Chinese ink and, on the right, Japanese ink |
While searching for a dip pen seen "somewhere" recently, and the rolls of rice paper, I somehow got sucked into the Dark Corner ... that place where Things With No Home accumulate. A big box containing folders and rolls of old drawings and new paper has been sorted, the rolls of paper identified and labelled and stored - and the rest disposed of - that took two hours. (The dip pen turned up in the process, as things tend to do when you're searching for something else.) The Dark Corner is much improved - no "before" photo exists but you can just about imagine it from the "after" pic -
Full frontal ironing board, far too much white fabric, and some other shocking things |
I found it hard to start the drawing - aiming to spend three hours doing it - even though I had a sort of plan - try out papers, try out inks, try out pens - and a theme of sorts, street grids, with their different densities and angularities. I was hoping that the blobs of ink would soak through the layers of paper in an interesting way, adding to the next drawing in the sequence.

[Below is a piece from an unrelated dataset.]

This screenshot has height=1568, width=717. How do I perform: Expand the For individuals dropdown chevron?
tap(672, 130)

But things have a way of sabotaging themselves. First up, some crumpled glassine (found in the big box), which I crumpled further to see if the cracks would draw up the ink. Short answer: not really. But this would be worth trying on other types of paper, with a more organic subject. In the process, I tried holding the (bamboo) pen in different ways, and tried to remember to draw from the shoulder, not with the fingers.
The need to dip the pen at intervals gave scope for different rhythms of making marks and for different densities of stroke. After a while the random marks started to take on an overall shape. I see it (on the left) as a skunk-like creature, lifting its tail to let rip -
Ink doesn't soak through glassine, even through cracks and crumples. Centre: rice paper; the blobs are the starting points of each stroke. When the black ink in the mussel shell into which the ink had been decanted was empty, I changed to sepia, aiming to "sculpt" what is essentially a doodle.

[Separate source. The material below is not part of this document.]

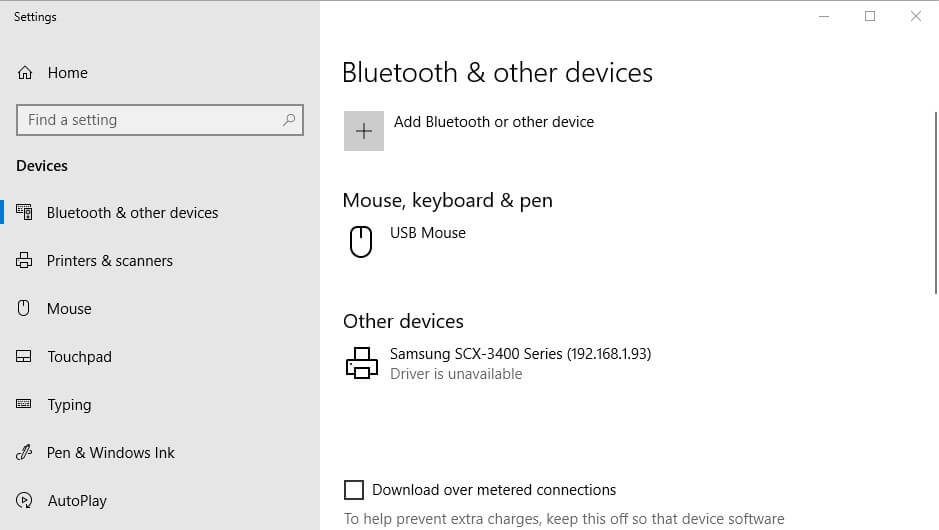Enable Download over metered connections checkbox
This screenshot has width=939, height=530.
pyautogui.click(x=354, y=490)
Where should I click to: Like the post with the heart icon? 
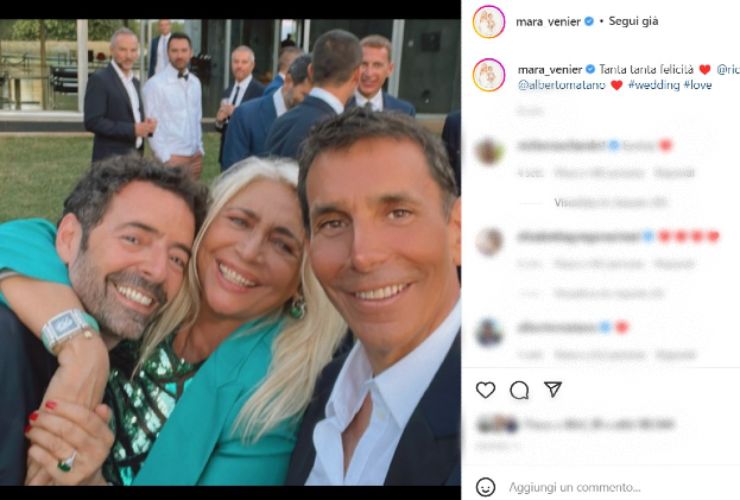pos(485,390)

The paper underneath was smooth(er) glassine, and the ink had seeped through, This one does use the grid format, elaborated into a combination of field patterns and glimpses into interiors
and it also recalls the patterns of battens holding tar paper onto buildings, like this building in the back streets of Mayfair
and the tar paper shacks that were common in my childhood.
Hopefully, through such doodles, my drawings will start to take shape.
Along with this, my reading of a couple of books about Sian Bowen has turned up some good words. For a start, from Gill Saunders' introduction to Gaze: "As a means of recording, exploring, experimenting, and communicating, [drawing] underpins the creative process, and may often be an end in itself." So it's not just about accurate rendering of objects (though that skill is admirable and covetable) ... the exploring and experimenting dimensions are important too.
Once again you give me hope that my "work-room" may one day be workable-in!
ReplyDeleteI do like the drawings. Tar-paper sheds! I longed to live in one of those, the sort with a verandah and a stove-pipe. In some corner of an English field, with rooks for nearest neighbours.